**TEXT PROVIDED:**
--- Start ---
# GetSassed Kindle Clutch E-Reader Case - now with REVIEW + pics!!



## tashab (Apr 18, 2009)

Does anyone own one of these? I've purchased mine already, but I was curious if anyone had any opinions on it. The padding sounds to be about the same as BorsaBella (padded fleece). It has 2 pockets on the front and comes with a cute little key fob, for $26 (+$4 shipping in the US). You can also add a pocket to the back for $4. It's fully washable. For those interested, the seller is custom making me one with a pink apples and pears print:

Updated 3/18 with review + pics!!

Fully customized Kindle Clutch with 2 front pockets and free keyfob. $26 + 4 shipping (US).
















As you can see, the Kindle *definitely* fits in the case with a cover on (shown here with the new M-Edge Kindle 2 Sleeve in pebbled fushia genuine leather). In fact, if you would prefer to store it in there "naked", you would probably have to request it a bit smaller. Mine had no cover for around a week and survived in my purse fine, but I don't think that there is enough padding to cushion it if it were to fall while inside. The lining is a beautiful Kona cotton print. The padding is slightly thinner than Borsa Bella's, but not by much. It's a really cute case, I love it!!

Be sure to visit [email protected] and drop her a line to discuss construction on your custom Kindle Clutch. You won't be disappointed.


----------



## Sariy (Jan 18, 2009)

I have to say those are pretty cute.


----------



## hudsonam (Jan 13, 2010)

That is very cute! I can't wait to hear how you like it.


----------



## OwlEyez (Dec 30, 2009)

Great price!  Love the extra pockets.  
Let us know how you like it.

Cheri


----------



## kindlevixen (Jan 13, 2009)

that is way cute! I wish it had a long strap tho! Going to check em out...


----------



## cheerio (May 16, 2009)

great designs and colors


----------



## Ruby296 (Nov 1, 2008)

Very cute and colorful!  Hope you'll post a review after you receive yours


----------



## scrappergirl (Dec 28, 2008)

So cute, I'm assuming they wouldn't fit the kindle with a cover on?  They would be great though for a quick outing.


----------



## VictoriaP (Mar 1, 2009)

scrappergirl said:


> So cute, I'm assuming they wouldn't fit the kindle with a cover on? They would be great though for a quick outing.
--- End ---
**INFORMATION SHOWN:**
--- Start ---
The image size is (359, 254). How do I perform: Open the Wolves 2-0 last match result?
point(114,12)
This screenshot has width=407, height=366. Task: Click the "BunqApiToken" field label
--- End ---
**WRITTEN REQUEST 1:** According to the forum thread about the Kindle Clutch case, what is the case's lining made of?
**WRITTEN REQUEST 2:** In the forum thread about the Kindle Clutch case, explain the reviewer's concern about keeping the Kindle in the case without a cover.

**EXERCISE RESPONSE 1:** The lining is a Kona cotton print.

**EXERCISE RESPONSE 2:** The reviewer doesn't think the case has enough padding to cushion the Kindle if it fell while inside. Her own Kindle went without a cover for about a week and came through fine in her purse.